◆ Selected excerpt:
· · · ·

The details: Saturday, March 20th at 3pm, meet at the corner of University and Pelissier.
As part of the Broken City Lab: Save the City project, and to better understand the city and its rich and failed history, Broken City Lab researchers will invite the community to learn the Francophone history of Windsor through a collective performance and storytelling of traditional French Folk Songs native to the Detroit River region on Saturday, March 20th at 3pm.
Led by Dr Marcel Beneteau, a professor in the Department of Folklore and Ethnology at the University of Sudbury, participants will meet at University Avenue and Pelissier Street to take part in a walking oral history tour and performance, which will stop at the streets along Riverside Drive named after Windsor’s French settlers such as Goyeau, Langlois, Marentette, Louis, Parent and Pierre.
The retelling of the brief oral history at each street will be followed by a collective open performance of the French Folk song led by the local Francophone musician. Video and audio documentation of the performances will subsequently be made available on the Broken City Lab / Save the City website.

· · · ·

◆ Data supplied:
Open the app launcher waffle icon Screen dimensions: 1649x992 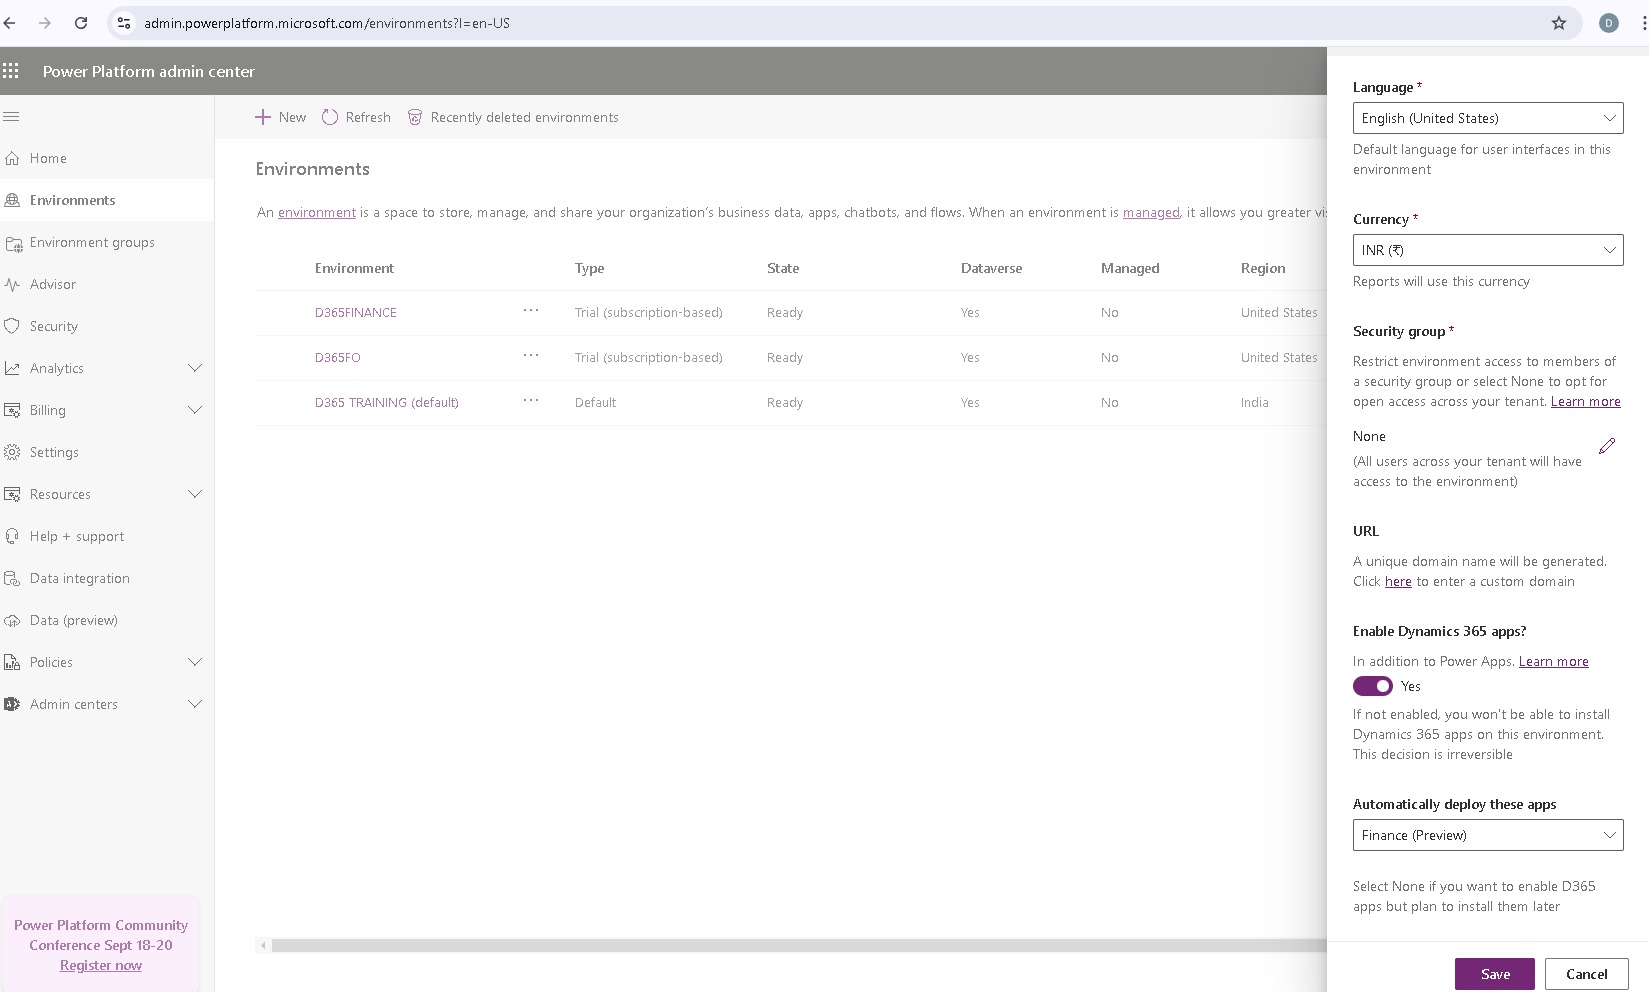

· · · ·

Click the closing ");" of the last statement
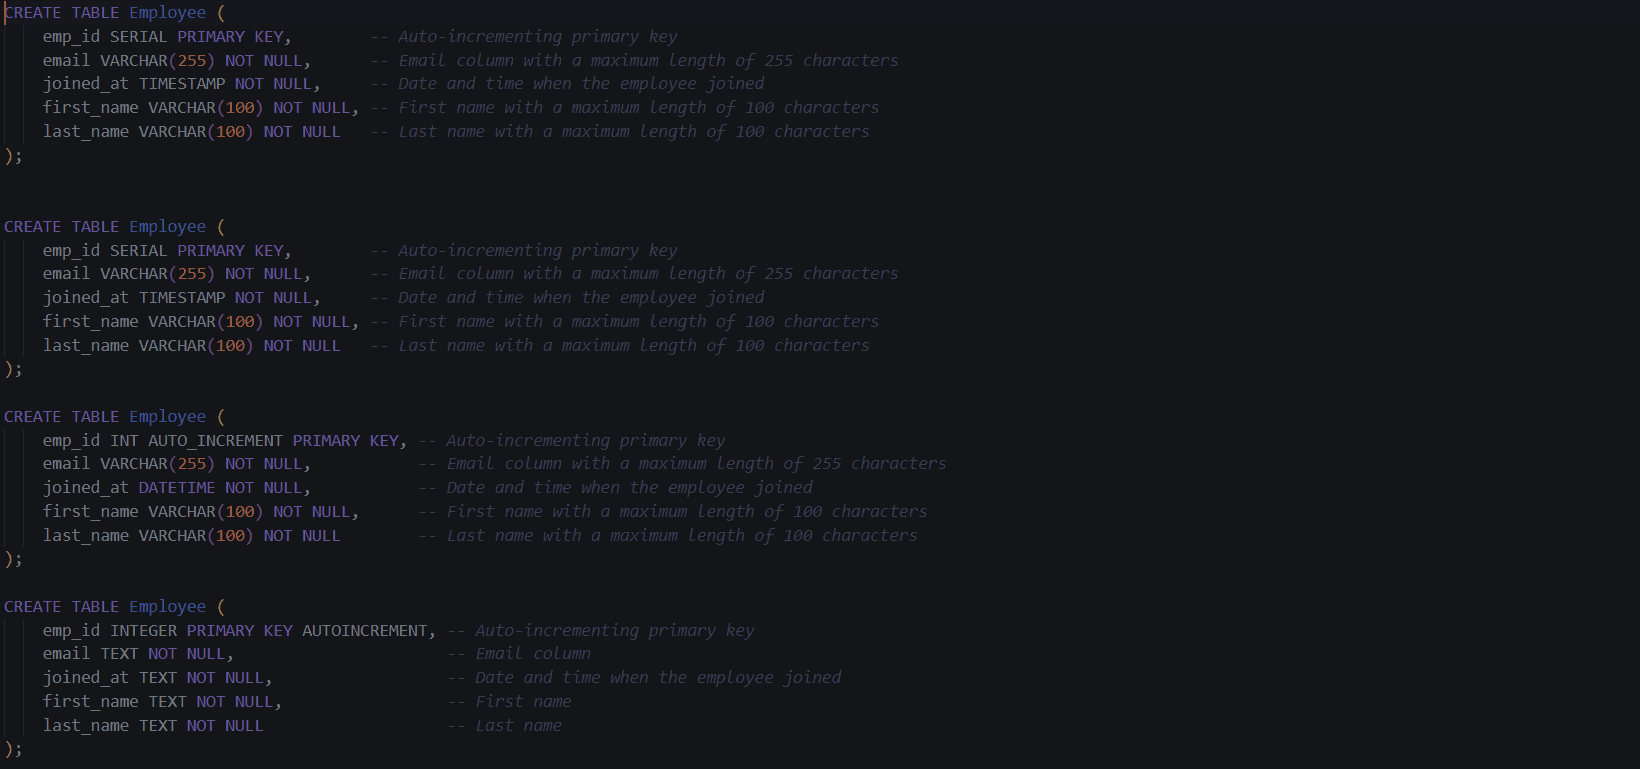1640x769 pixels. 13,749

· · · ·

◆ Tasks and exercises:
(a) Revise the passage of the Windsor folk song walk announcement between "The details: Saturday, March" and "20th at 3pm.", inclusive, so that "Saturday" reads "Sunday".
(b) Carry the Windsor folk song walk announcement forward past its last sentence.

◆ Response list:
(a)
The details: Sunday, March 20th at 3pm, meet at the corner of University and Pelissier.
As part of the Broken City Lab: Save the City project, and to better understand the city and its rich and failed history, Broken City Lab researchers will invite the community to learn the Francophone history of Windsor through a collective performance and storytelling of traditional French Folk Songs native to the Detroit River region on Sunday, March 20th at 3pm.

(b)
Broken City Lab: Save the City is generously supported by the Ontario Arts Council.
3 Replies to “Sing to the Streets”
Thanks, BCL, for a really neat idea this afternoon. I came down for the walk with my kids and my friend (and her baby). We’ll definitely look to you for more interesting and thought-provoking events. The love you show this city ‘against the odds’ is refreshing.
Pierre Avenue in Windsor is no longer pronounced as a French name or Anglocised? One should ask the Italian immigrants who lived in great numbers on Pierre Avenue during the 1940’s – 80’s as to why they chose to pronounce Pierre as Pieri (Pierin, Pierino, Pierina). The Great Western Railroad brought many Italian immigrants to the shores of Windsor and Pierre Avenue was the first place many called home, Pieri. ;-)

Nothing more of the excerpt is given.